Pour autant, est-ce que les différences concernant les constats émis se traduisent en différences dans les choix de politiques publiques ? Prenons tout d’abord le versant économique de la souveraineté via l’arbitrage entre protectionnisme et libre-échange. Indéniablement, « insoumis » comme socialistes et écologistes penchent majoritairement pour la première solution (66 % pour les « insoumis », 62 % pour les socialistes et 64 % pour les écologistes).

Considérons encore l’enjeu européen sur le versant propositionnel cette fois. À nouveau, il ne faudrait pas non plus céder à la caricature en opposant totalement un bloc « éco-socialiste » pro-européen et des électeurs « insoumis » souverainistes.

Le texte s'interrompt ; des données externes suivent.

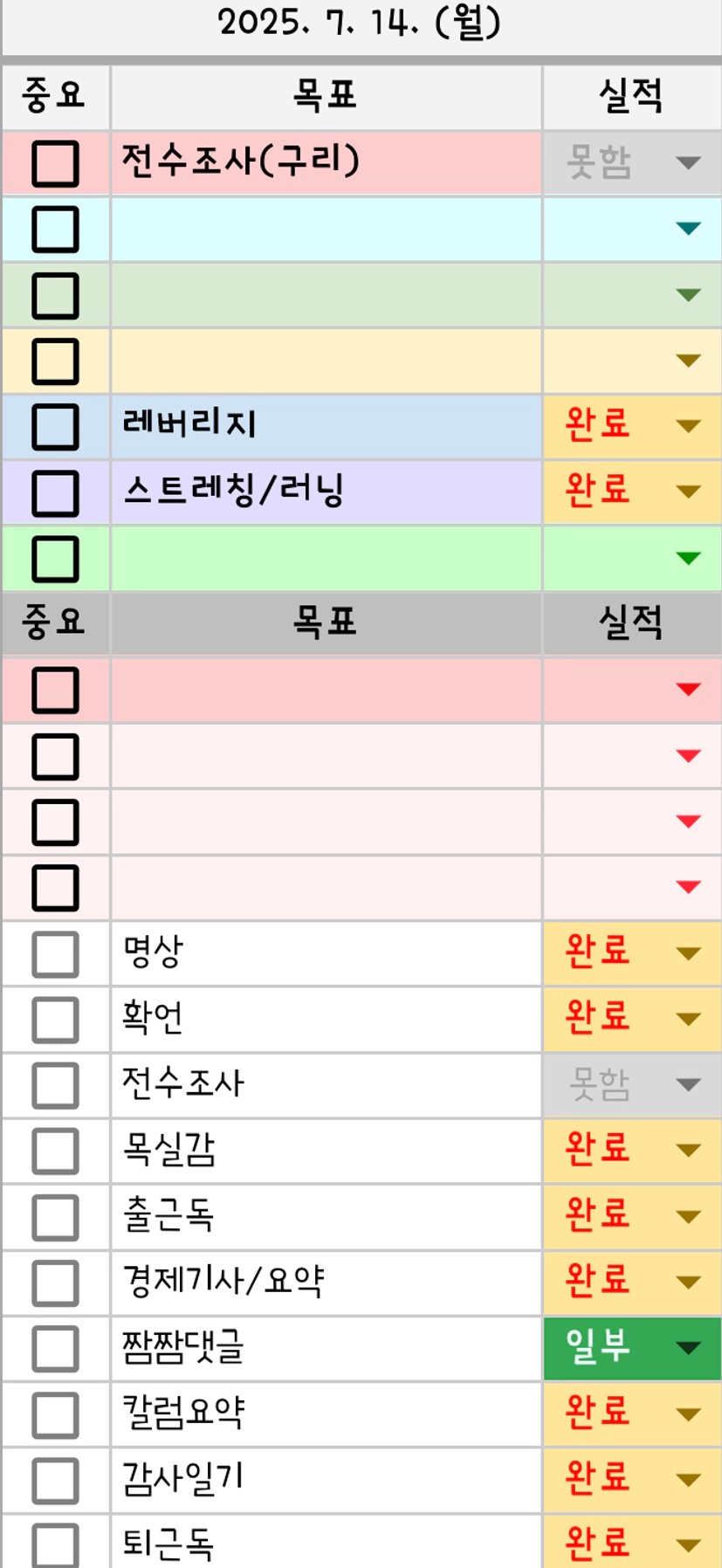
Task: Click the top 목표 column header
Action: point(326,96)
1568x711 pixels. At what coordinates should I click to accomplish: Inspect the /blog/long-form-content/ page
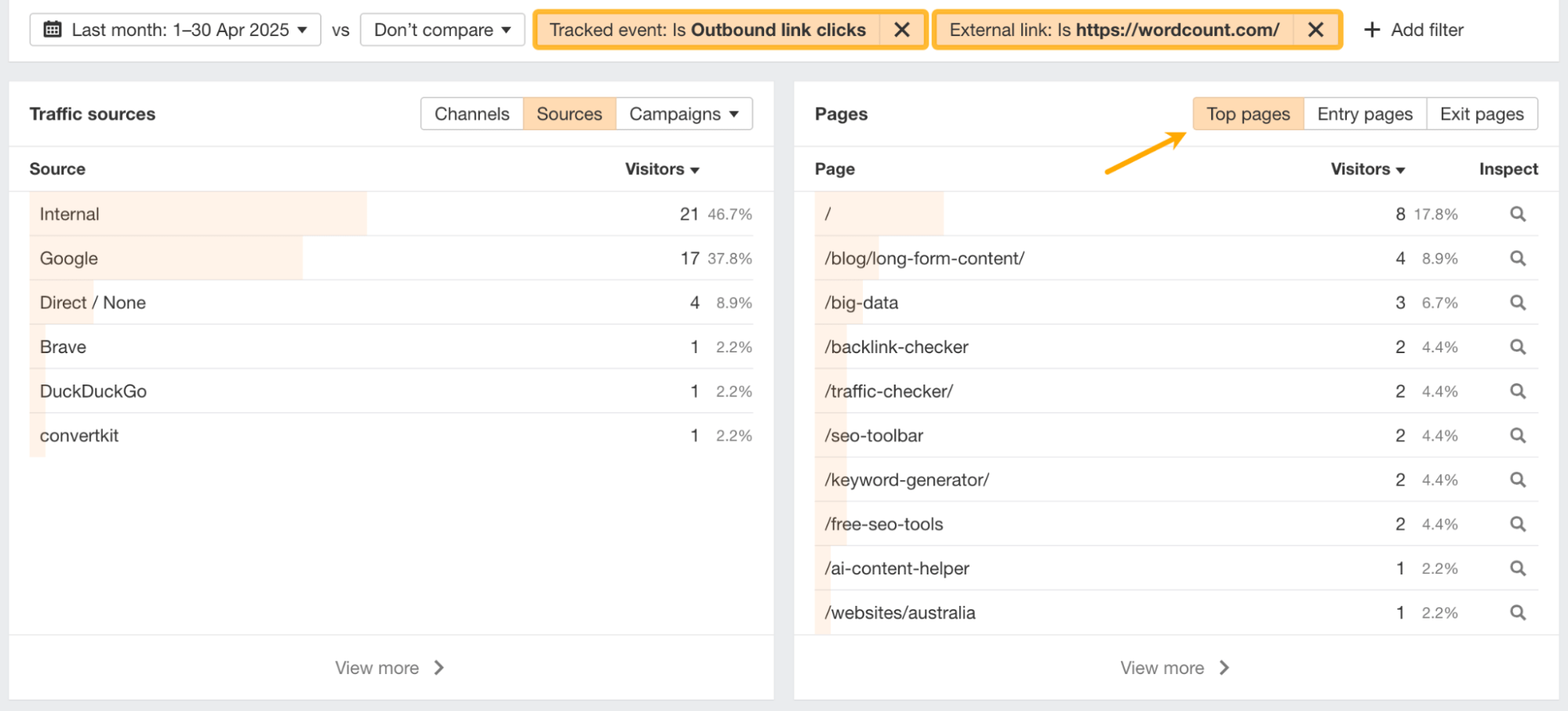tap(1518, 258)
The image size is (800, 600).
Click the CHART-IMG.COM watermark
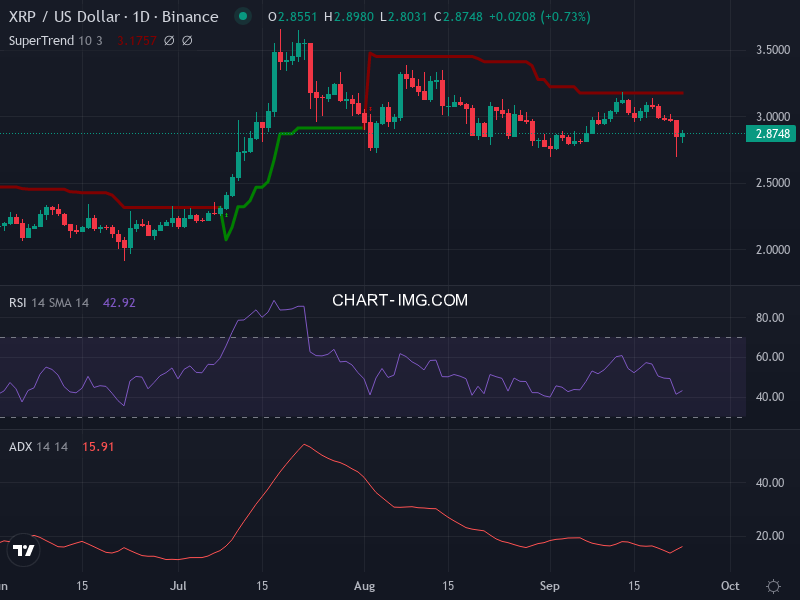[400, 300]
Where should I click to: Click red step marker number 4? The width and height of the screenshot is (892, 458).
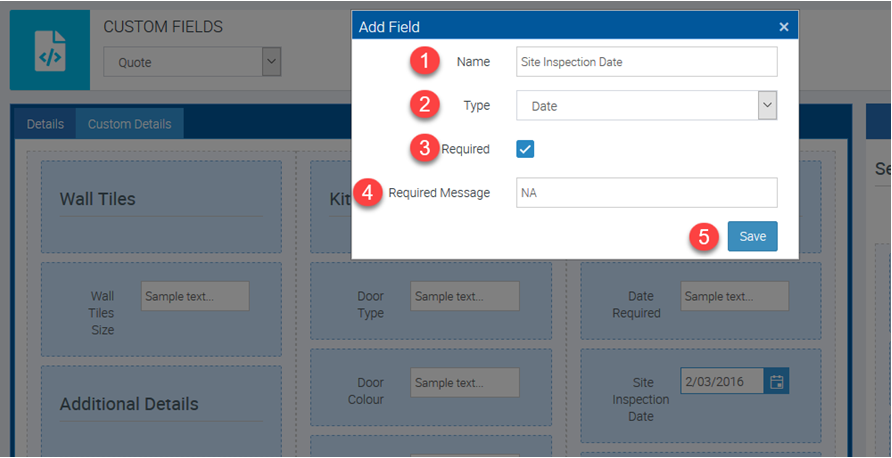[371, 193]
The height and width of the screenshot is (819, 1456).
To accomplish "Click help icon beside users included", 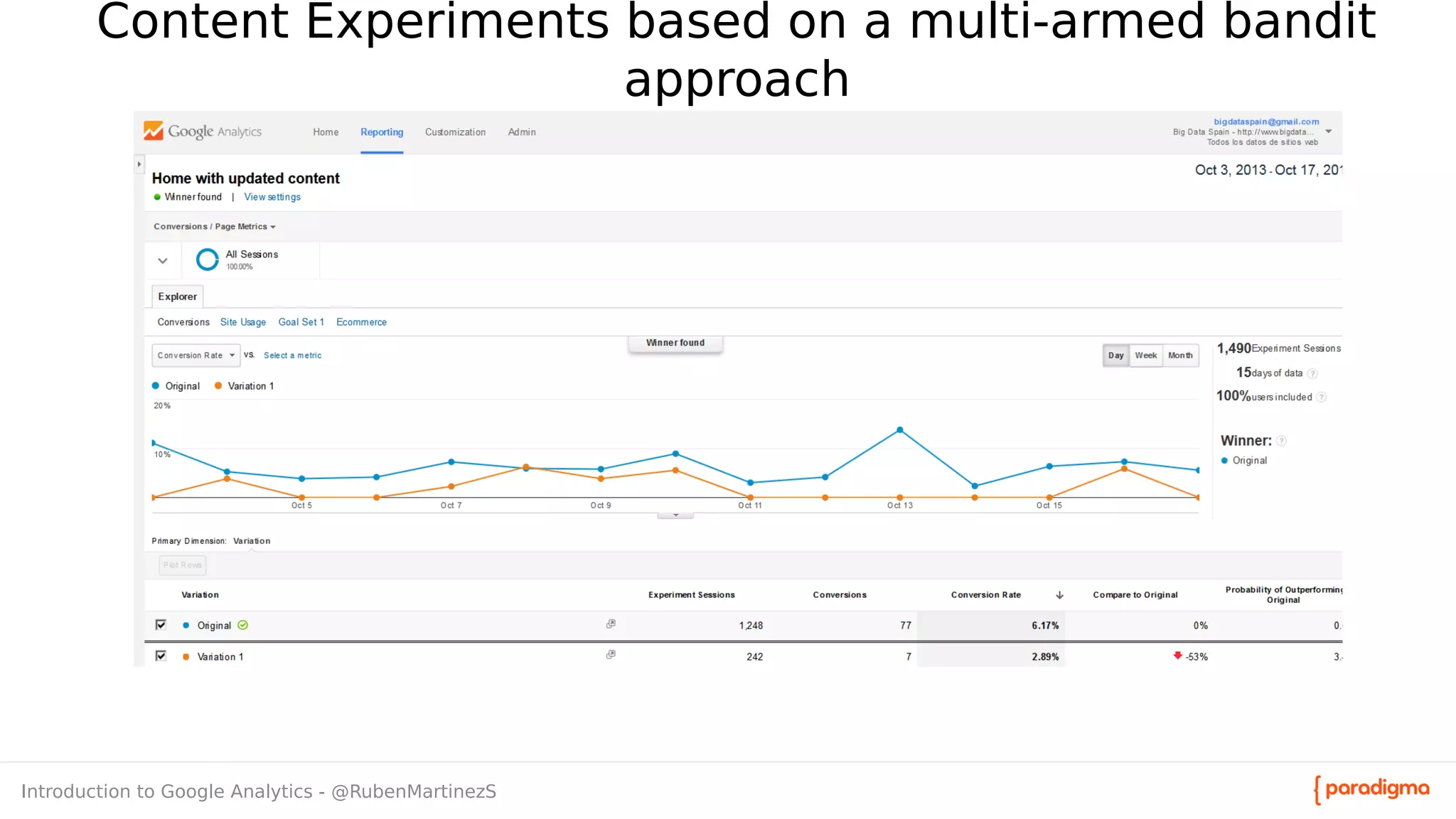I will (1321, 397).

Certes, lorsque l’on demande aux électeurs des trois partis si l’appartenance à l’Union européenne est une bonne ou une mauvaise chose, les différences sont considérables : 39 % des « insoumis » considèrent que c’est une bonne chose contre 70 % des socialistes et 67 % des écologistes.

 

Figure 10. Position des différents segments de l’électorat français concernant l’enjeu européen (données Fractures françaises 2020)

 

Pourtant, lorsque l’on passe de la simple question du constat à la question des solutions, les différences s’estompent. Certes, un tiers des électorats « insoumis » et écologistes semblent difficilement conciliables. 34 % des proches de La France insoumise disent ainsi être globalement défavorables au projet européen, quand une proportion relativement similaire au sein de l’électorat écologiste (31 %) affirme n’avoir finalement rien à redire par rapport à la forme actuelle du projet européen. Néanmoins, la position majoritaire au sein de ces trois électorats (61 % pour La France insoumise, 66 % pour le Parti socialiste et 56 % pour Europe Écologie-Les Verts) est « globalement favorable au projet européen mais pas tel qu’il est actuellement mis en place ». La majorité des « insoumis », des socialistes et des écologistes s’accordent finalement pour une position réformiste par rapport à l’enjeu européen et rejettent tant le « Frexit » qu’une position pleinement optimiste et convaincue vis-à-vis du fonctionnement actuel des institutions européennes.